🥇 First Place @ JunctionX Delft Hackathon - The Cucumbers
The Uber Assistant that optimizes routes, rewards, and rest, helps drivers earn smarter and drive healthier. By combining data-driven insights with personalized guidance, it transforms driving from reactive to strategic, improving safety, satisfaction, and retention across Uber’s network.
The frontend is made on Flutter to ensure cross-platform compatibility. It includes many features, like smart request advice, personal statistics, and an activity heatmap. To install, install flutter via the docs and run with flutter run --release.
Our backend is a NodeJs server to facilitate communication between the data and the client.

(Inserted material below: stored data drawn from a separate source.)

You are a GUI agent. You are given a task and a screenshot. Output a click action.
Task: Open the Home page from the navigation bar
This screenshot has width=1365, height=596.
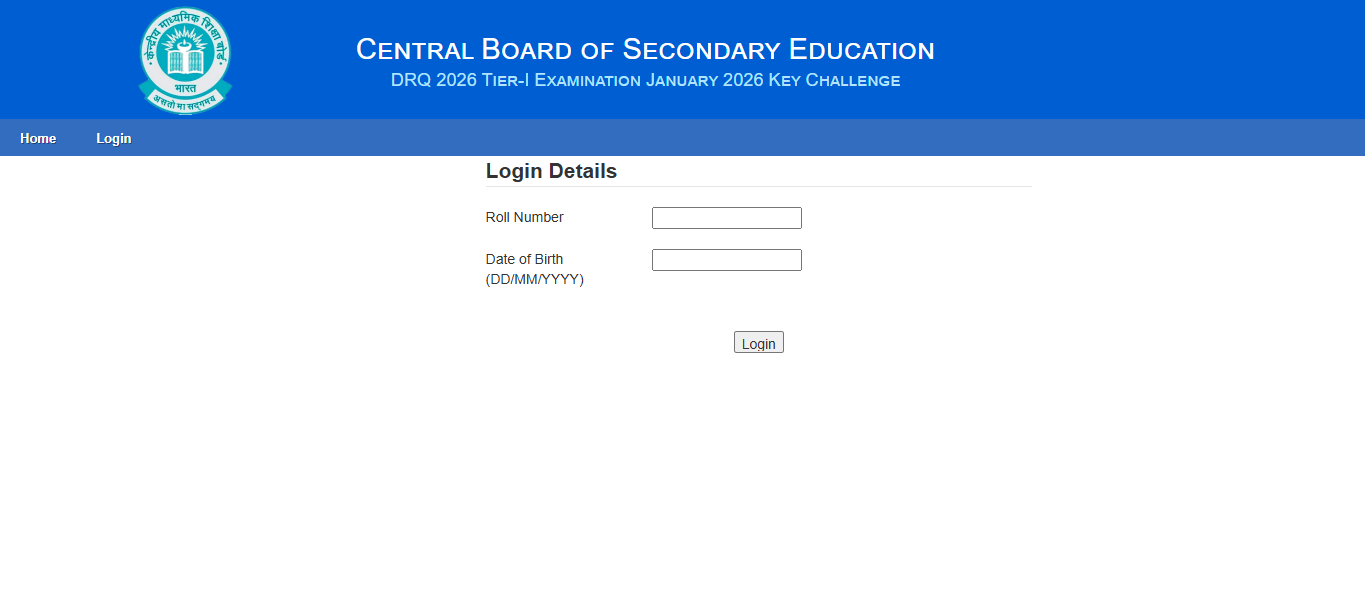click(37, 138)
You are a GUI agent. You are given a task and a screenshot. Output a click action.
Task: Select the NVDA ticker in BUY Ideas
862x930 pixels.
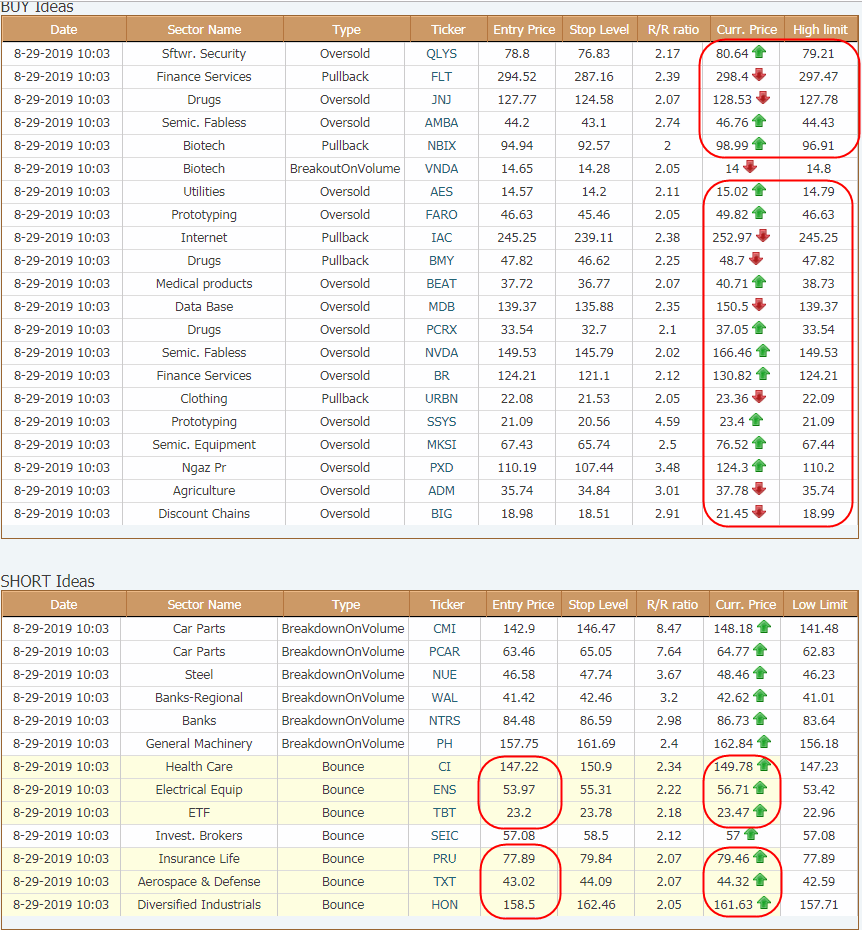441,352
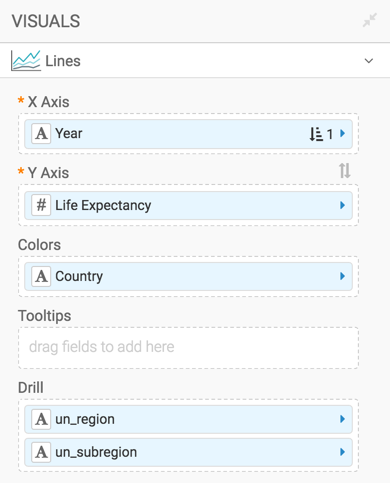Click the text type icon on un_region

click(41, 419)
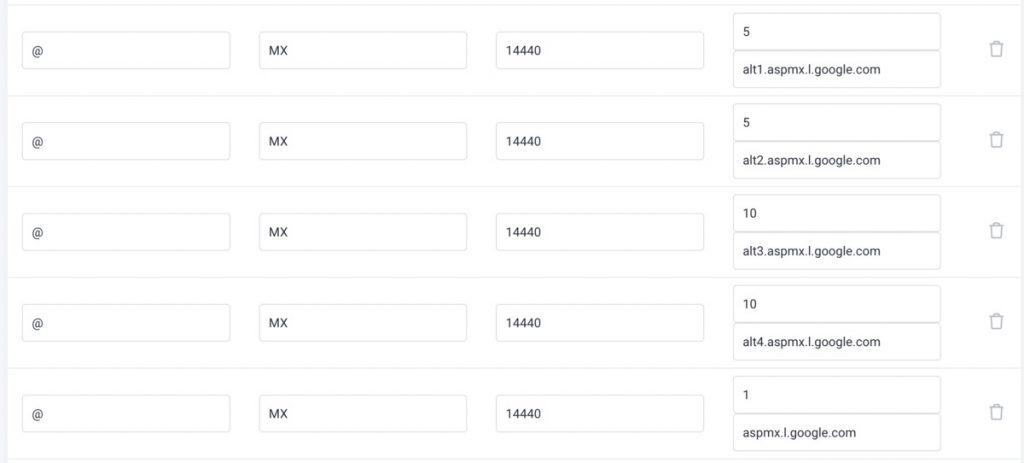Edit priority 5 field of alt1 record
The image size is (1024, 463).
click(x=837, y=31)
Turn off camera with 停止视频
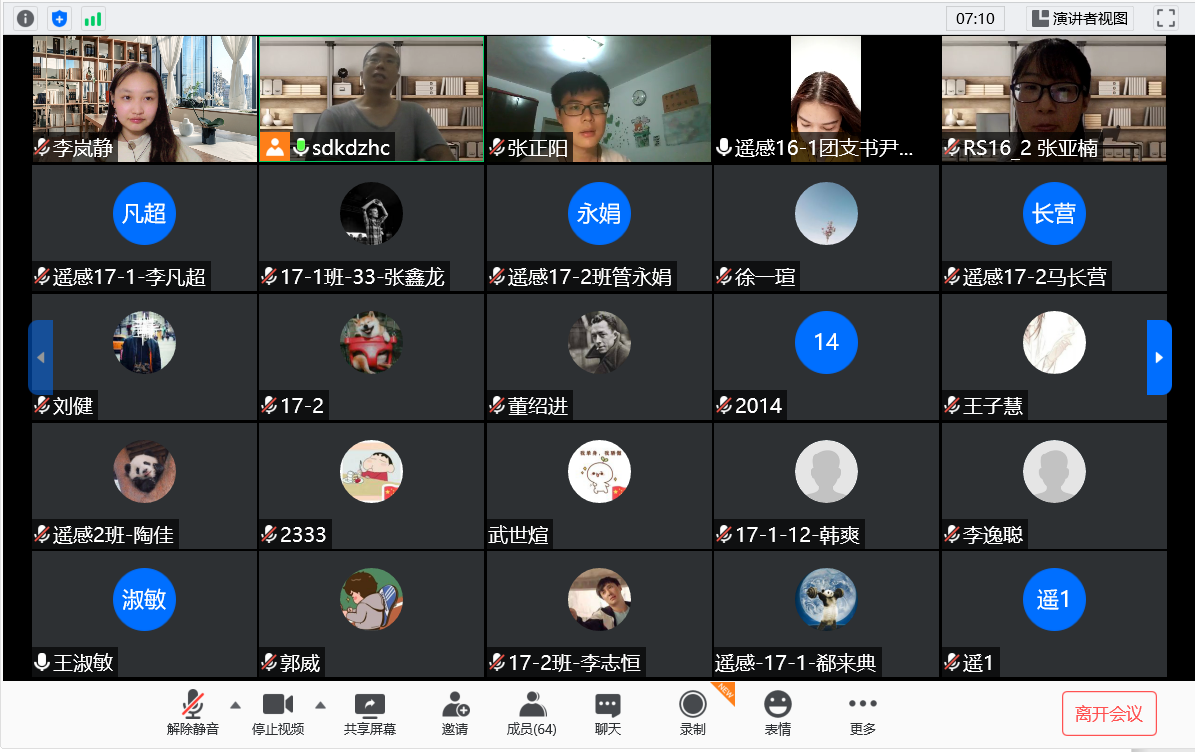 point(277,713)
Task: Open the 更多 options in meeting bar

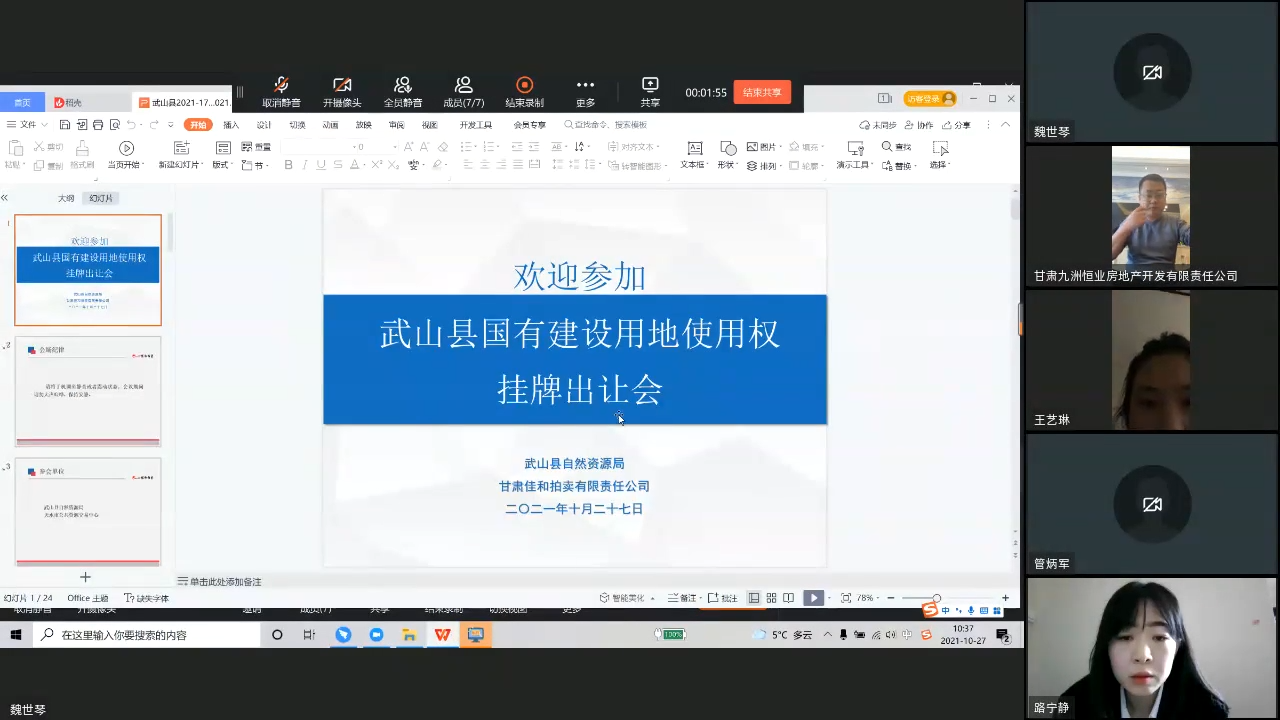Action: (586, 86)
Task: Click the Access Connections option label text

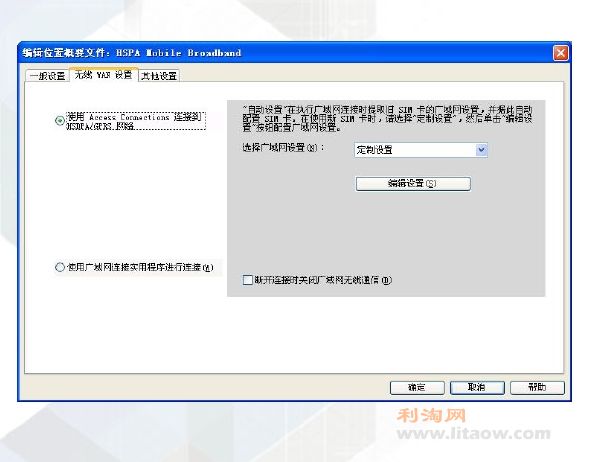Action: click(x=136, y=121)
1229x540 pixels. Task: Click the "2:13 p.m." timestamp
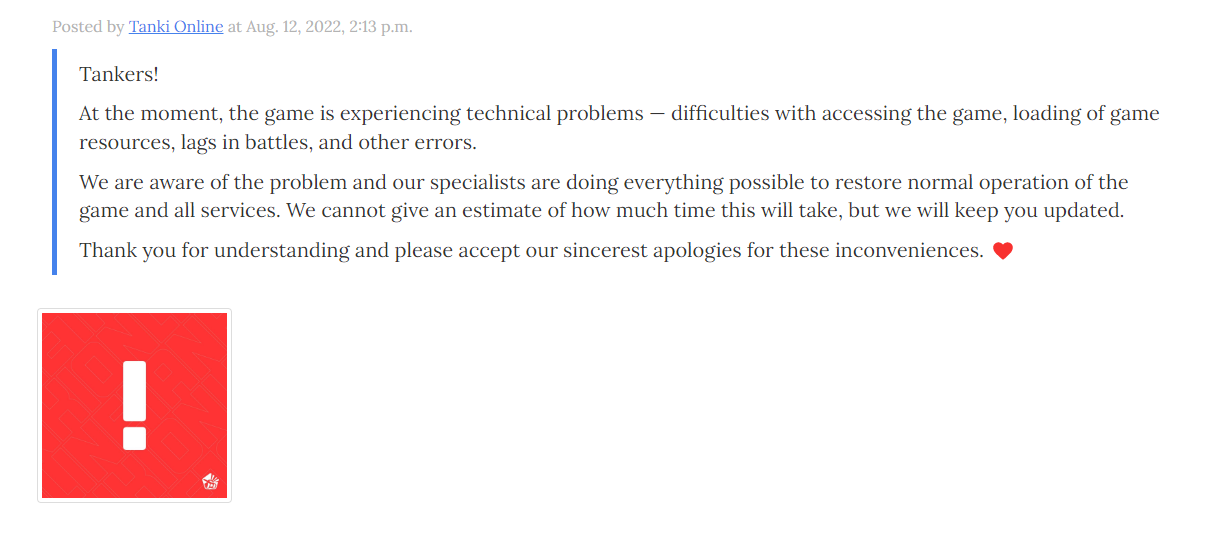(x=380, y=27)
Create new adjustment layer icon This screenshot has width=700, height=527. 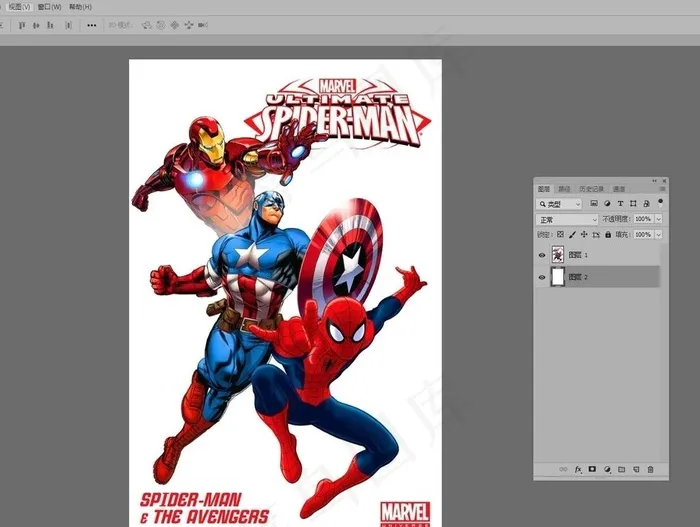coord(607,469)
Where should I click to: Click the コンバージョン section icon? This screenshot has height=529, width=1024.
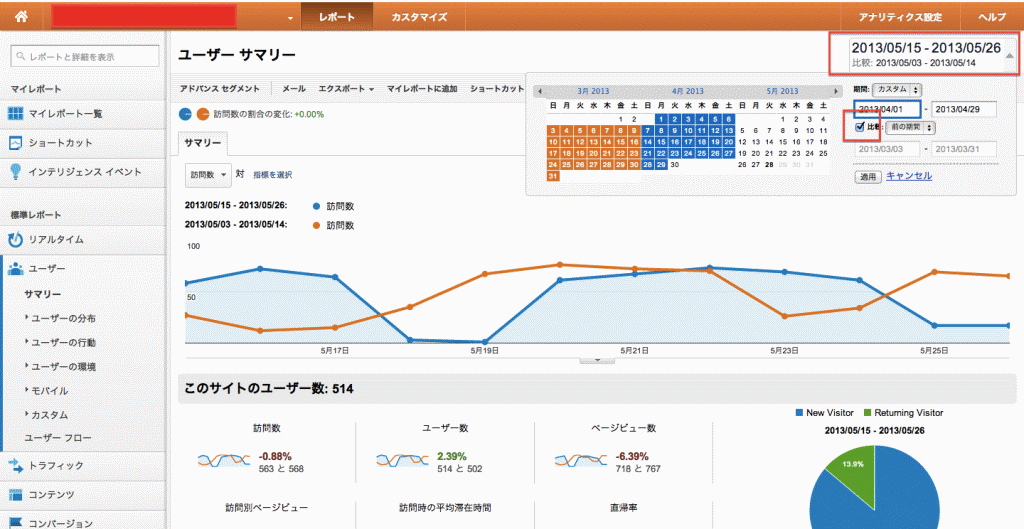(x=16, y=522)
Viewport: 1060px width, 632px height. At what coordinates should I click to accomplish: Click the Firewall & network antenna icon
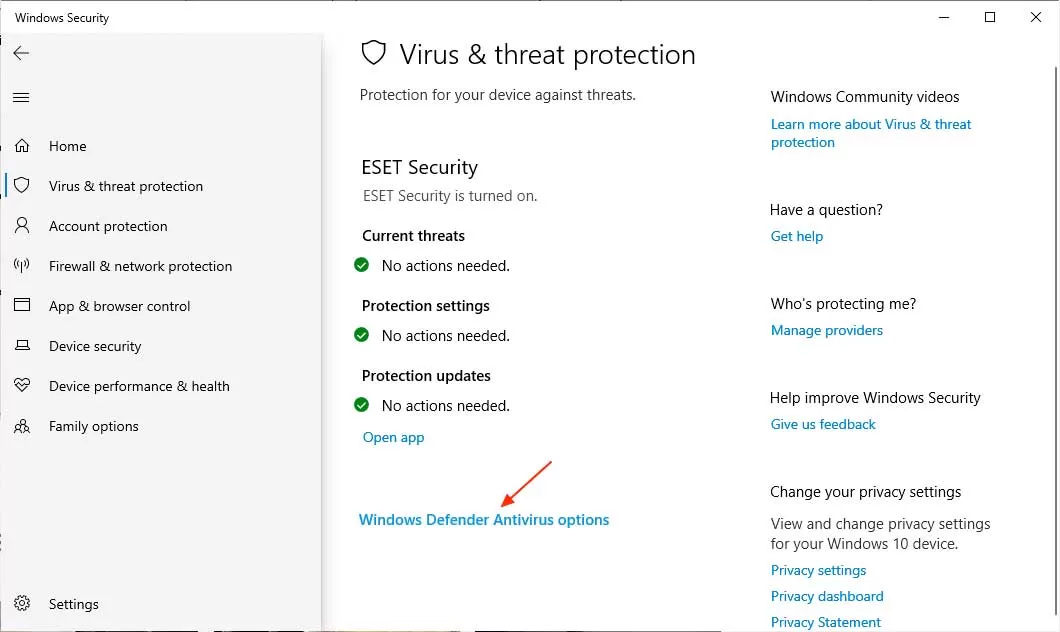tap(22, 265)
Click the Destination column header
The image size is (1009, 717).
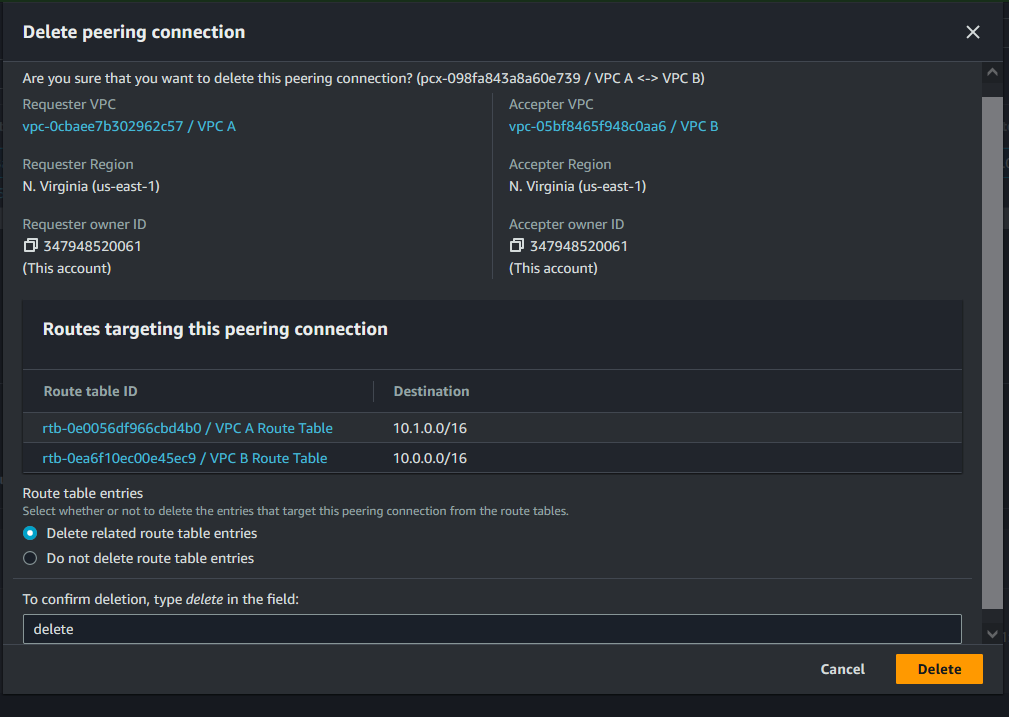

It also communicates with the machine learning model to obtain advice on different ride requests.
A visual simulation with drivers and requests was created on the backend and utilized to test the performance of the drivers using our model's advice.
The machine learning model is a genetic algorithm that generates strategies for drivers. The strategies decide which requests to take, so that the driver maximises money while having enough breaks and keeping the journeys comfortable. Things like cost of the journey, weather patterns, cancellation rates, distances and others have been taken into account to achieve data-driven decisions.
The algorithm optimizes goodness function that evaluates requests so that a decision is made whether to take the request or no based on the expected requests for the day.